PURPOSE: To evaluate the role of collateral and permeability imaging derived from dynamic contrast material-enhanced magnetic resonance angiography to predict PH 2 hemorrhagic transformation in acute ischemic stroke. METHODS: The secondary analysis of a published data from participants with acute ischemic stroke. The multiphase collateral map and permeability imaging were generated by using dynamic signals from dynamic contrast material-enhanced magnetic resonance angiography obtained at admission.

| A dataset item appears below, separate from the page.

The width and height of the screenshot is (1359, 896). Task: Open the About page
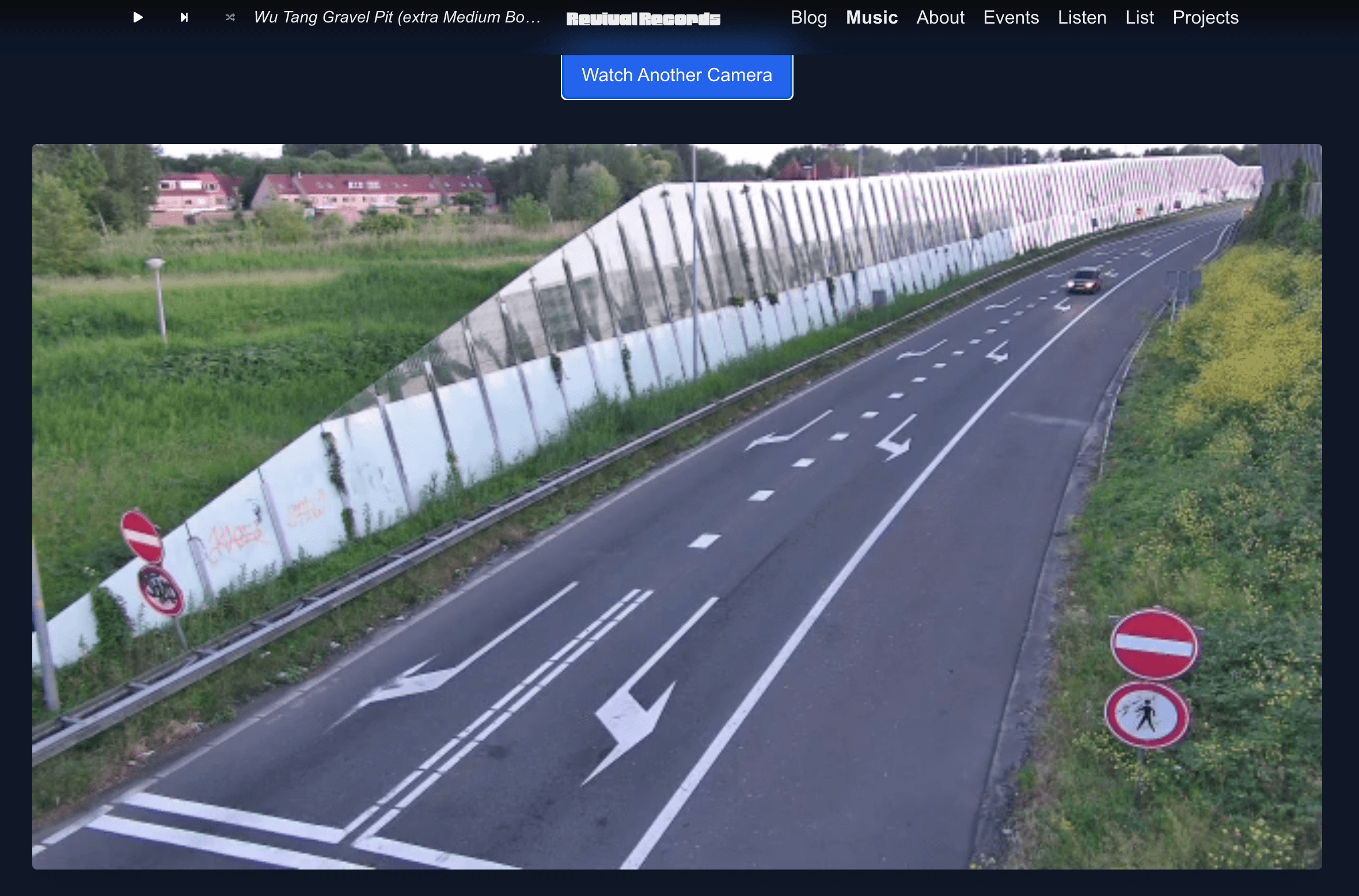[x=940, y=17]
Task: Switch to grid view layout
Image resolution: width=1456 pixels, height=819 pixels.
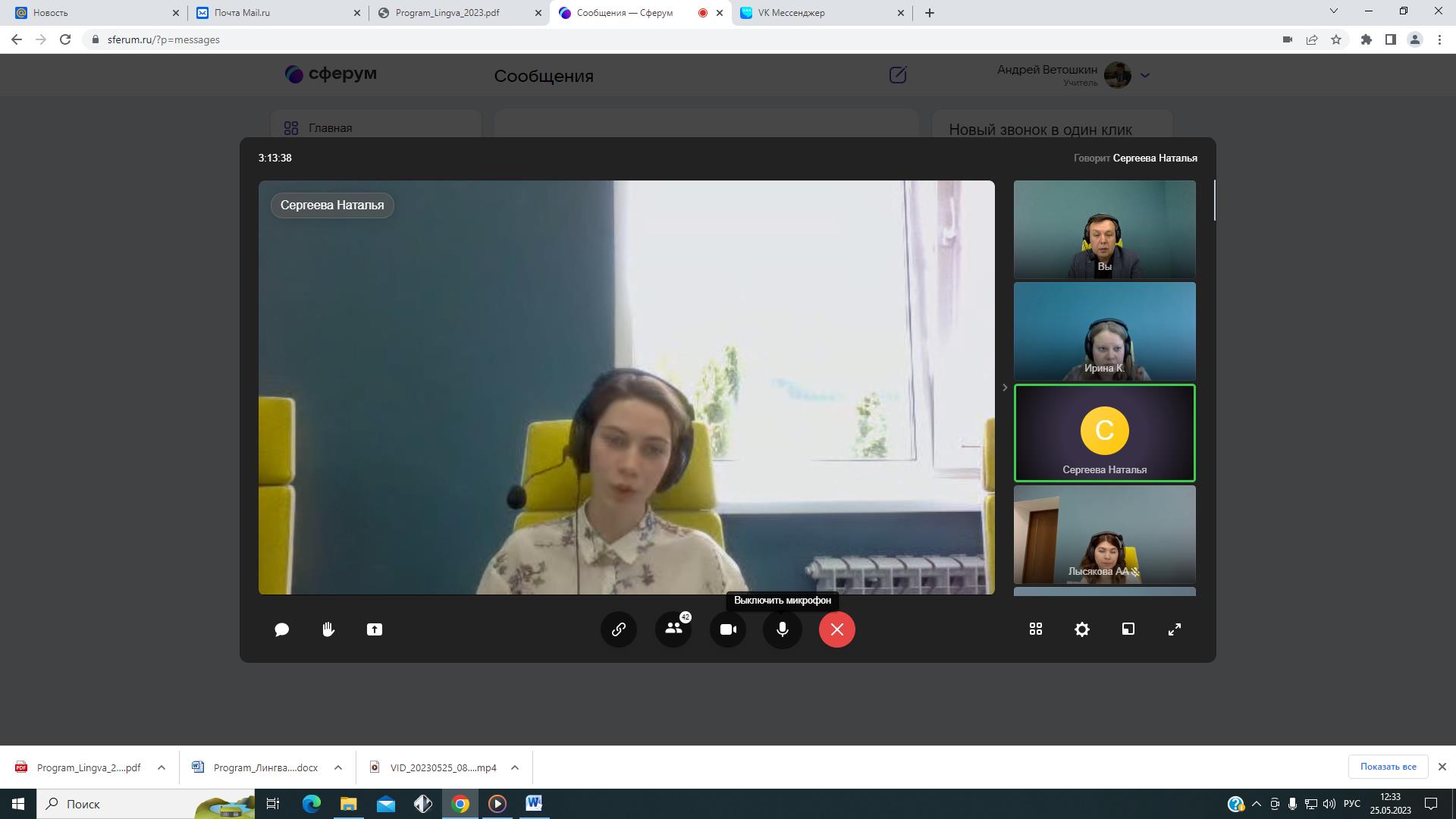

To identify independent predictors of PH 2 hemorrhagic transformation, age, sex, risk factors, baseline National Institutes of Health Stoke Scale (NIHSS) score, baseline DWI lesion volume, collateral-perfusion status, mode of treatment, and successful early reperfusion were evaluated with multiple logistic regression analyses and the significance of permeability imaging in prediction of PH 2 hemorrhagic transformation was evaluated by subgroup analysis. RESULTS: In 115 participants, including 70 males (mean (SD) age, 69 (12) years), PH 2 hemorrhagic transformation occurred in 6 participants with very poor collateral-perfusion status (MAC 0). MAC 0 (OR, 0.06; 95% CI, 0.01, 0.74; P = .03) was independently associated with PH 2 hemorrhagic transformation. In 22 participants with MAC 0, the permeable signal on Kep permeability imaging was the only significant characteristic associated with PH 2 hemorrhagic transformation (P = .009). The specificity of Kep permeability imaging was 93.8% (95% confidence interval: 69.8, 99.8) in predicting PH 2 hemorrhagic transformation. CONCLUSION: Individual-based prediction of PH 2 hemorrhagic transformation in patients with acute ischemic stroke may be possible with multiphase collateral map and permeability imaging derived from dynamic contrast material-enhanced magnetic resonance angiography.